Additional protein factors play a role in the formation of VDR/RXR complexes on vitamin D response elements

The vitamin D receptor (VDR) elicits a transcriptional response to 1,25‐dihydroxyvitamin D 3 by binding to specific response elements (VDRE) in the promoter of target genes. Retinoic X receptor (RXR) is required for formation of the VDR‐VDRE complex when VDR is supplied at physiologic concentrations. When porcine intestinal nuclear extract is used as a source of VDR, two distinct complexes are always observed with native gel electrophoresis. Both complexes contain VDR and RXR. We now show that the faster‐migrating complex requires another heretofore unknown nuclear factor for its formation.
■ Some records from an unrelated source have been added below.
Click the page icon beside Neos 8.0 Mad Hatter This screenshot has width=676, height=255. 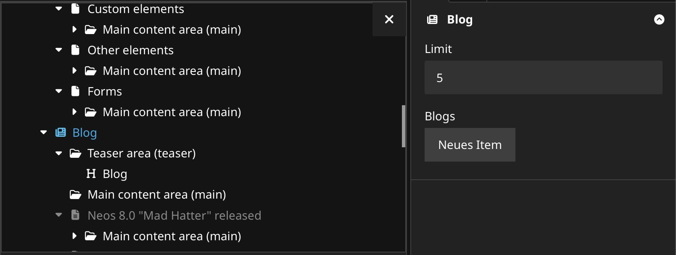(x=75, y=215)
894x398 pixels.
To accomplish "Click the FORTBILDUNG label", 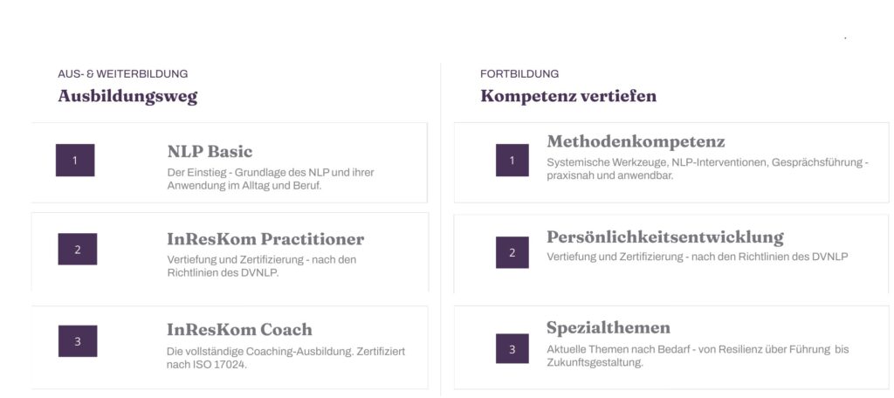I will coord(519,73).
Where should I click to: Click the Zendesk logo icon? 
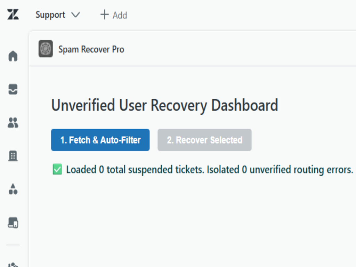13,15
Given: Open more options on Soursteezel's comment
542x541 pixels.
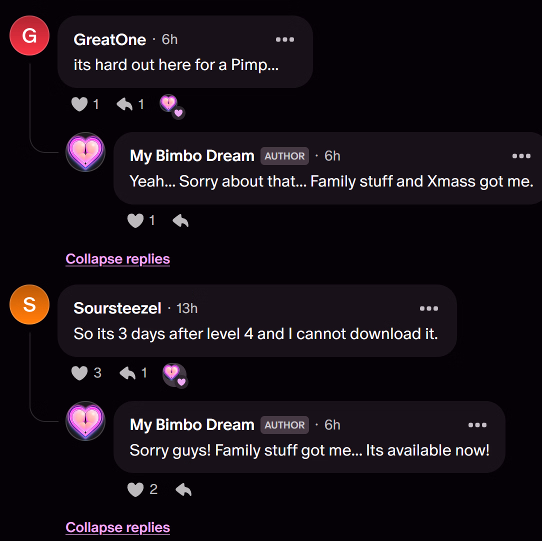Looking at the screenshot, I should (x=429, y=309).
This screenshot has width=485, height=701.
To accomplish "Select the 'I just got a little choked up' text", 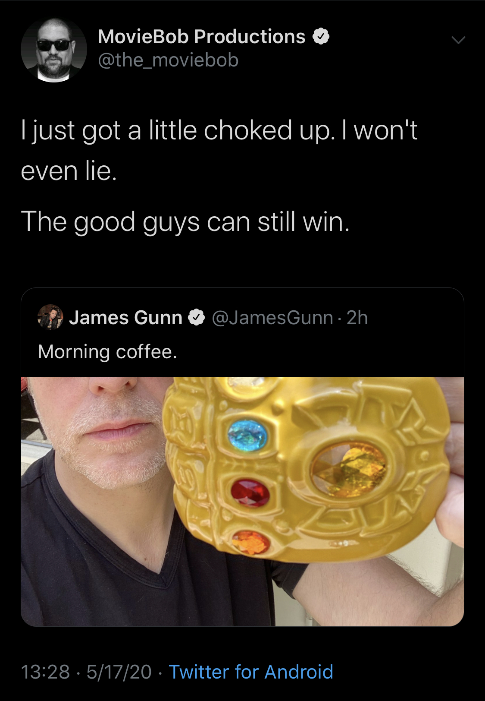I will click(178, 130).
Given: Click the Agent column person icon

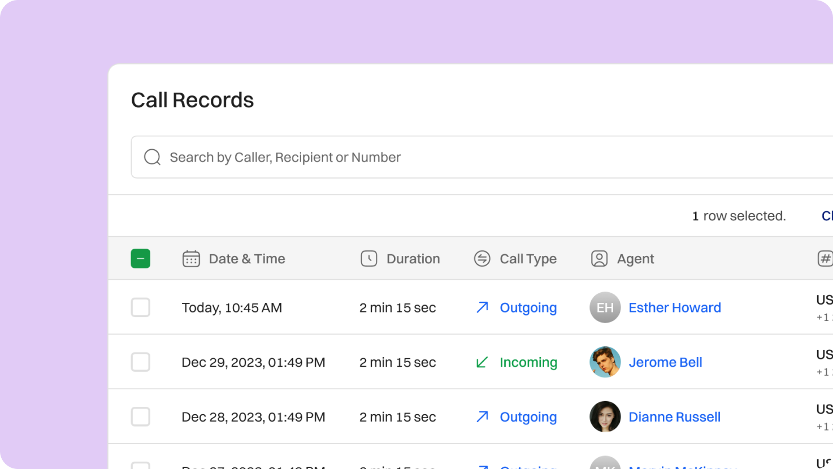Looking at the screenshot, I should tap(599, 259).
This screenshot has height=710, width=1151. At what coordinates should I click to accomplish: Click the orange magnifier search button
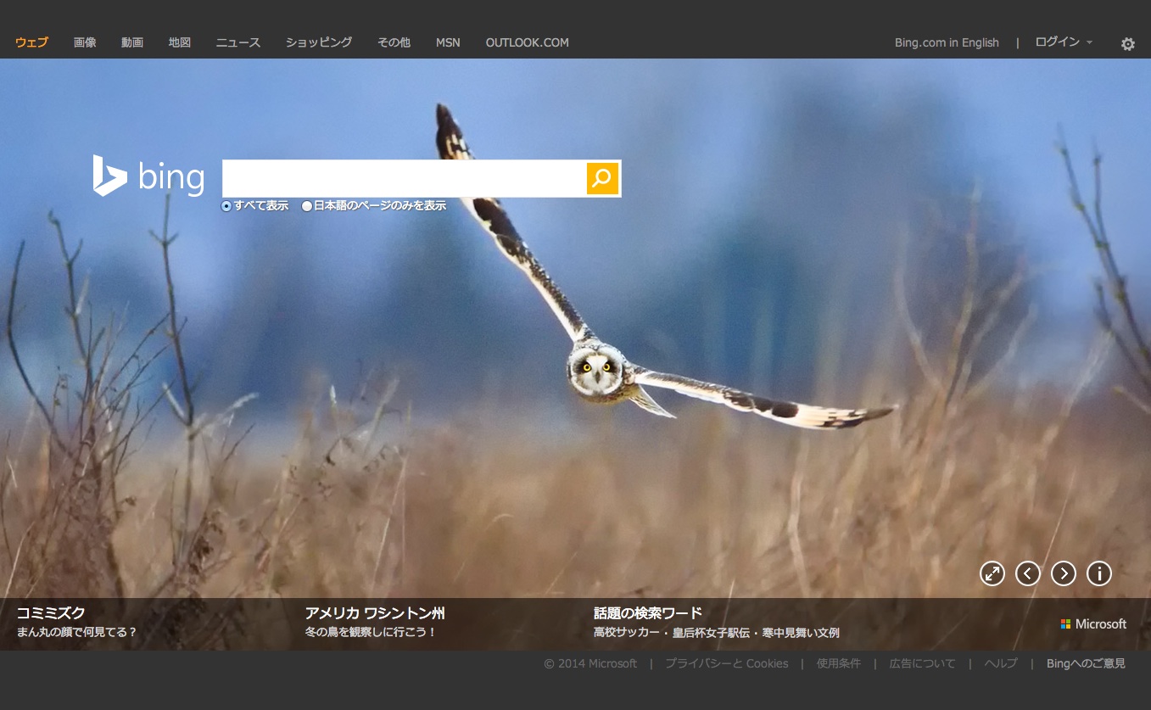602,178
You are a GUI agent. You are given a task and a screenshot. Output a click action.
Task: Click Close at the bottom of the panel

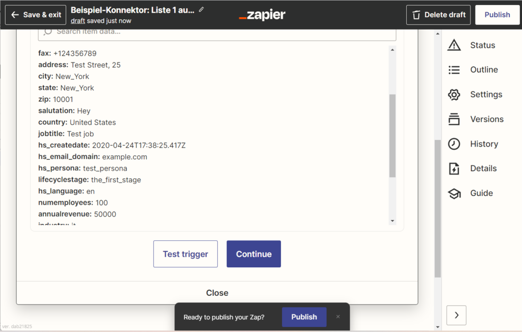click(x=217, y=293)
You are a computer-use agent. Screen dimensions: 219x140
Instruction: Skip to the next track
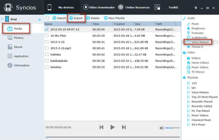pos(124,127)
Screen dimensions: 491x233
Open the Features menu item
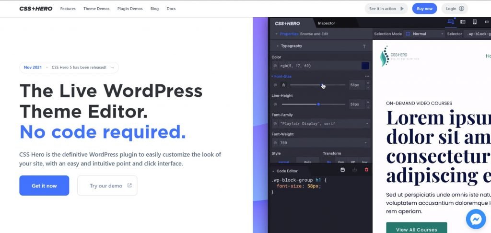[68, 9]
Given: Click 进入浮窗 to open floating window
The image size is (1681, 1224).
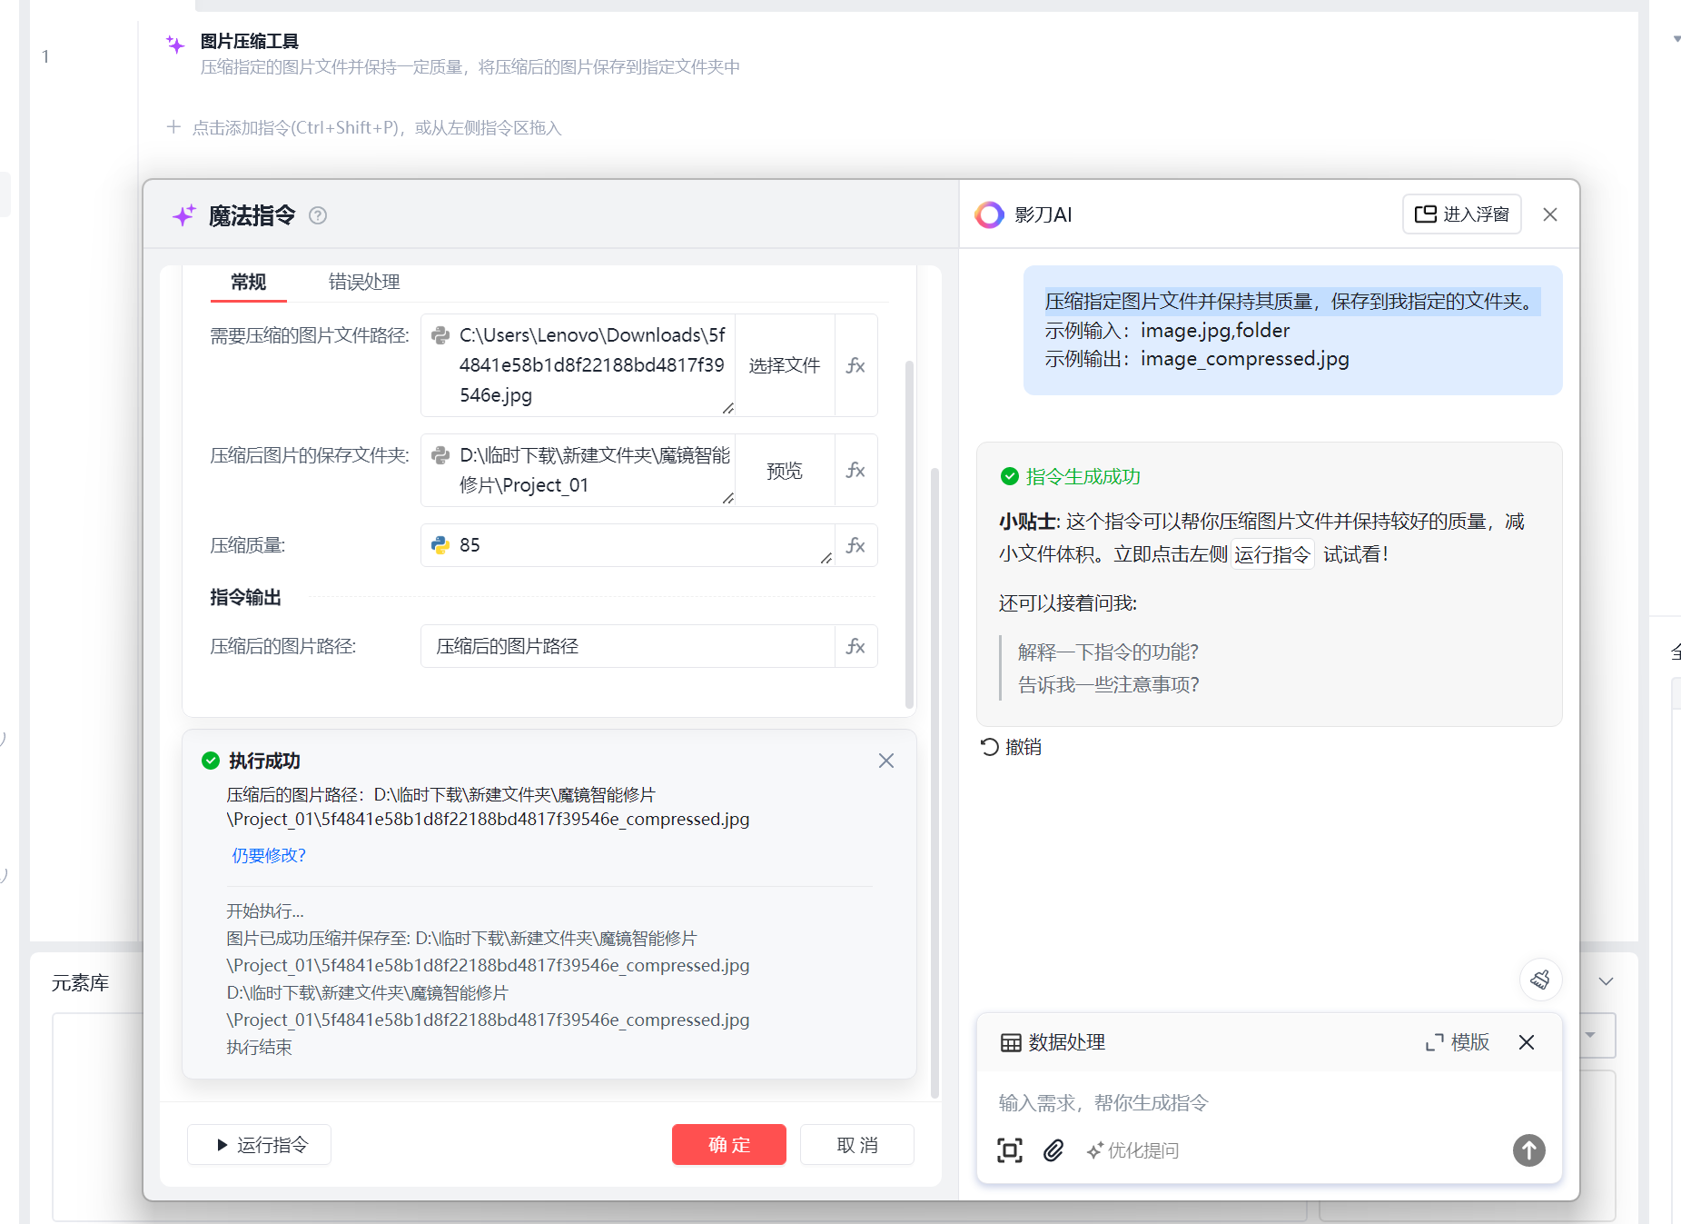Looking at the screenshot, I should coord(1461,214).
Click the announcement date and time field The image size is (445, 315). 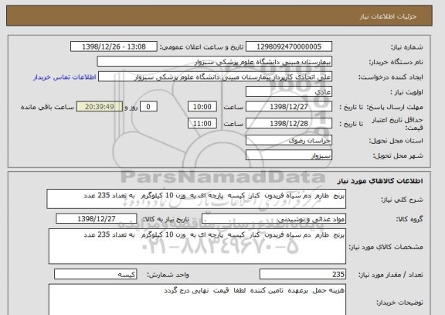(114, 46)
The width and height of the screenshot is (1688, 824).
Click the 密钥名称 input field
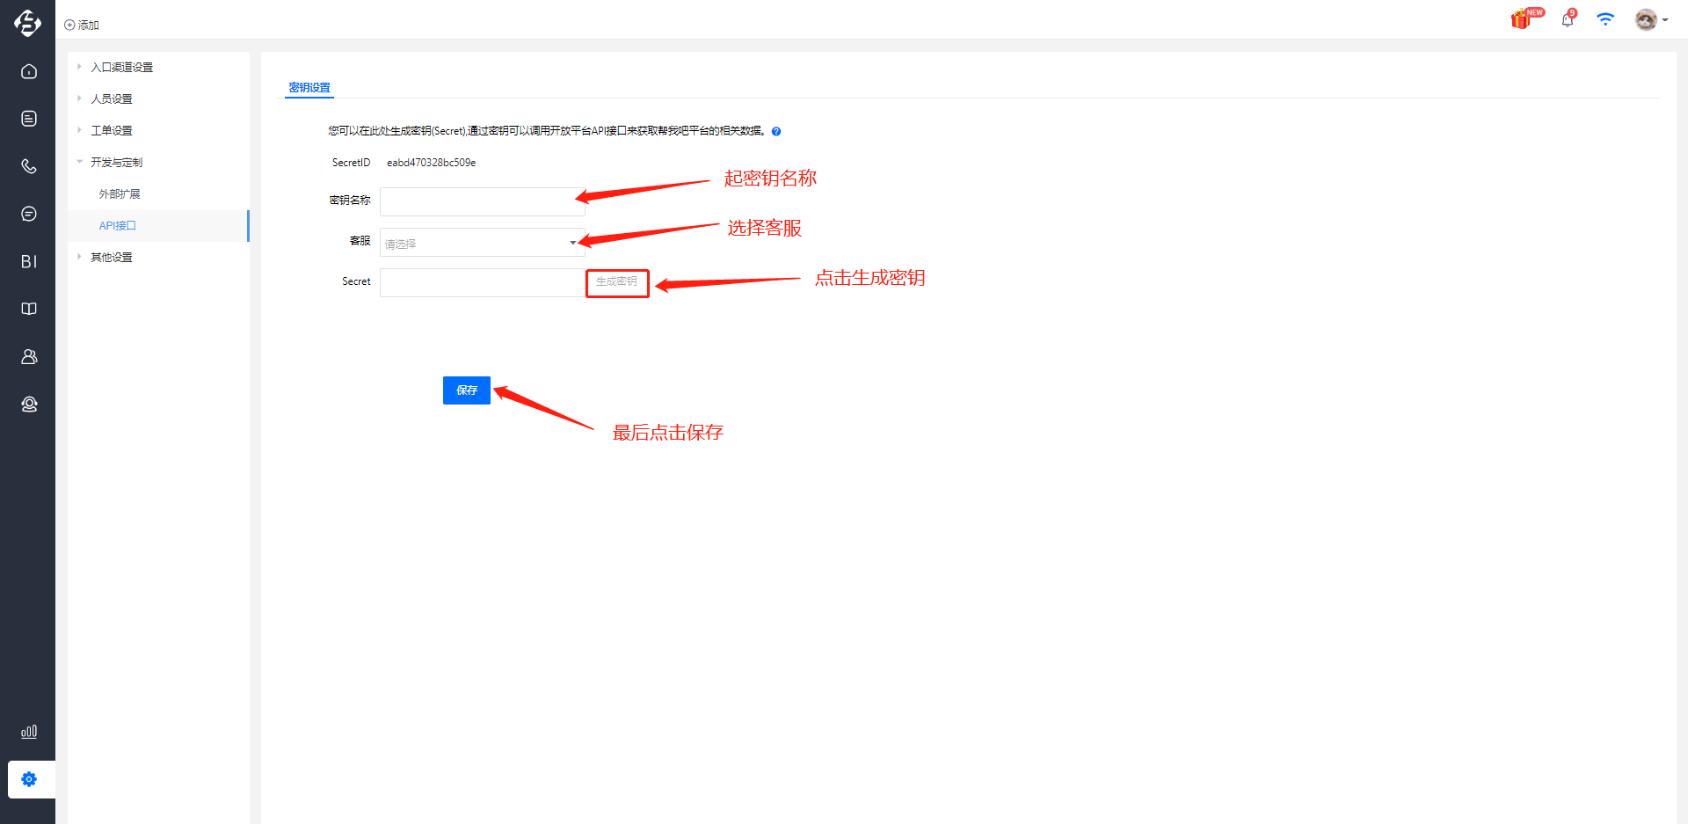(482, 201)
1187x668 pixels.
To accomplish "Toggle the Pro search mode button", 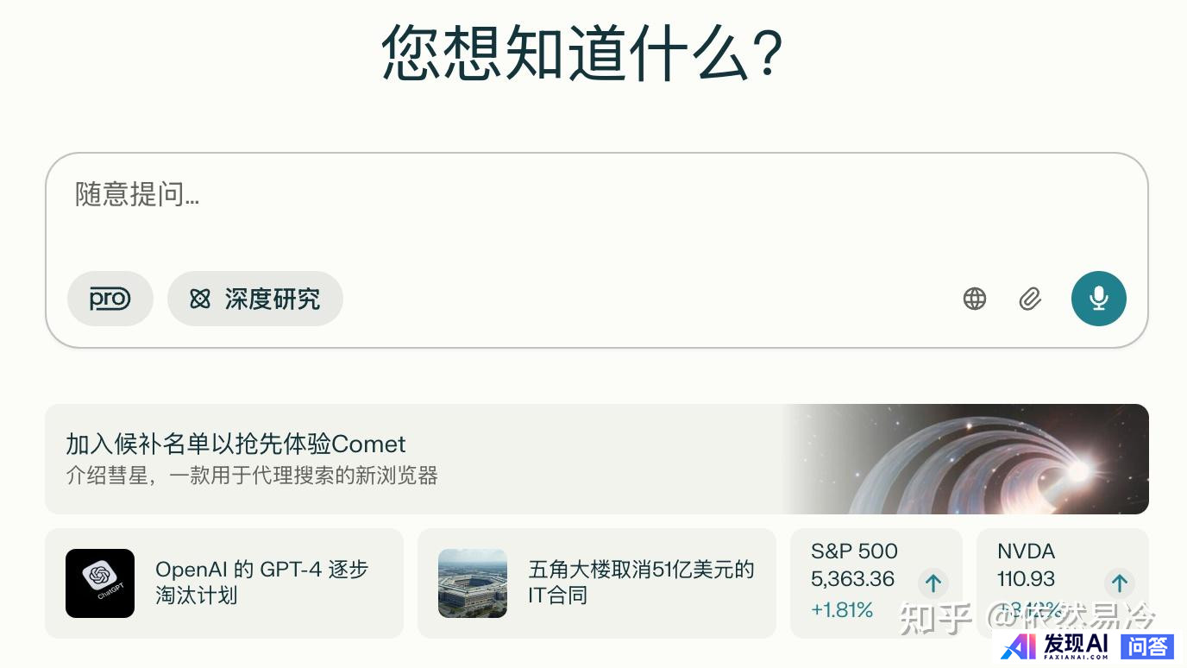I will pos(110,299).
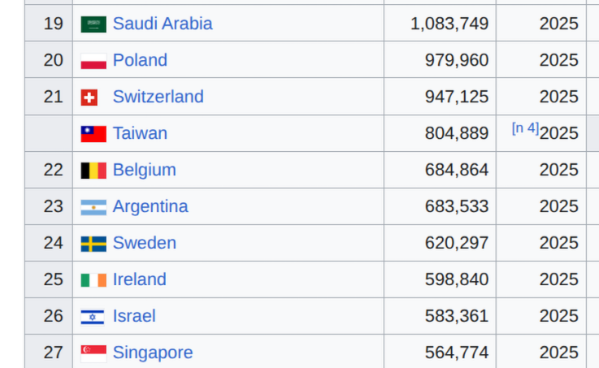This screenshot has width=599, height=368.
Task: Click the Switzerland flag icon
Action: pos(89,97)
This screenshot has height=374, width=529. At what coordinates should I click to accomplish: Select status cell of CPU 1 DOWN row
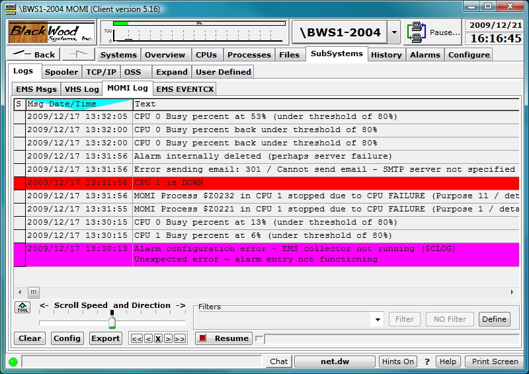pyautogui.click(x=19, y=182)
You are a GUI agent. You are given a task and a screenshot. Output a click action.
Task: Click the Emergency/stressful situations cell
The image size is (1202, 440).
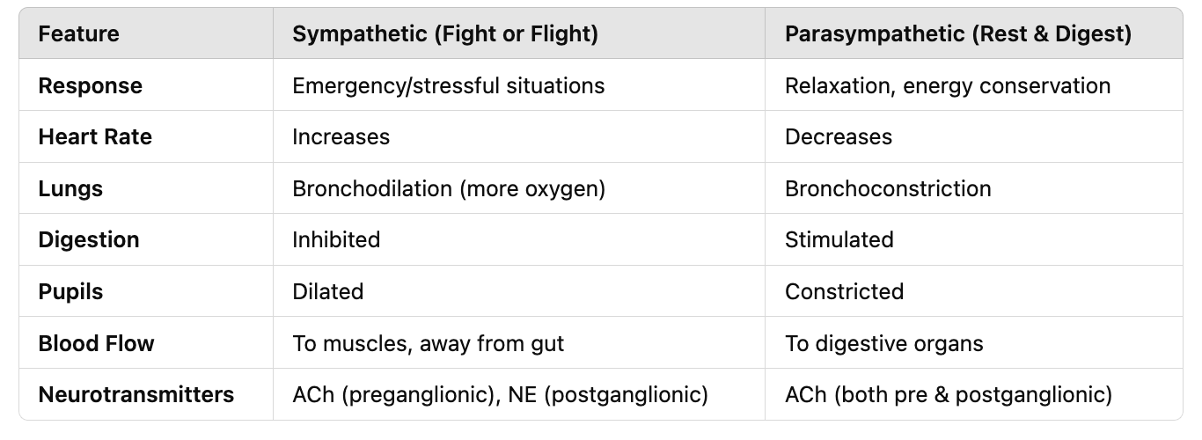[449, 86]
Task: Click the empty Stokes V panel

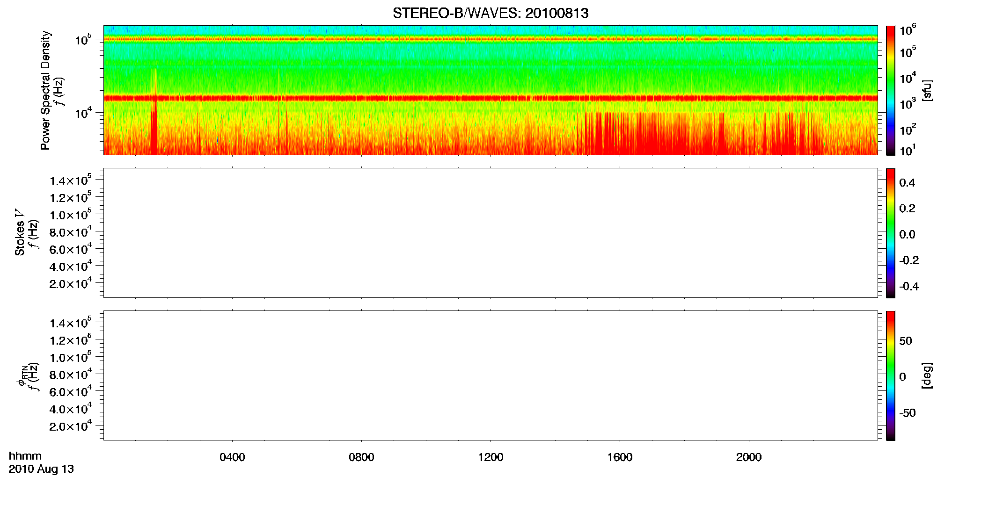Action: pos(491,233)
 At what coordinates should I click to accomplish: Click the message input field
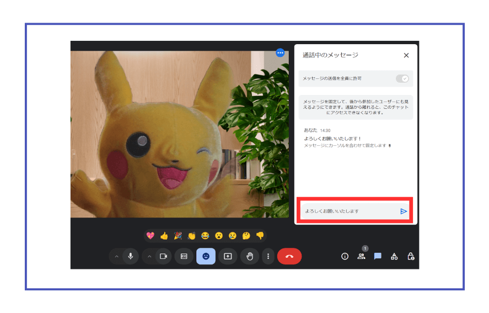tap(347, 211)
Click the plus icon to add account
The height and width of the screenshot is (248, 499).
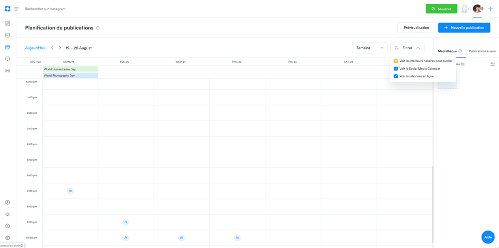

In addition, we provide evidence that the formation of the slower‐migrating complex is enhanced by transcription factor IIB (TFIIB). Using ligand binding assays, we determined that both complexes contain the same ratio of VDR to VDRE. Using RXR subtype‐specific antibodies in gel shift assays, we show that the complexes contain more than one RXR subtype. Therefore, the present results demonstrate VDR‐RXR‐VDRE complexes formed with pig intestinal nuclear extracts contain other proteins and that the complexes formed between VDR and VDRE are not simply heterodimers of VDR and RXR. J. Cell. Biochem. 71:515–523, 1998. © 1998 Wiley‐Liss, Inc.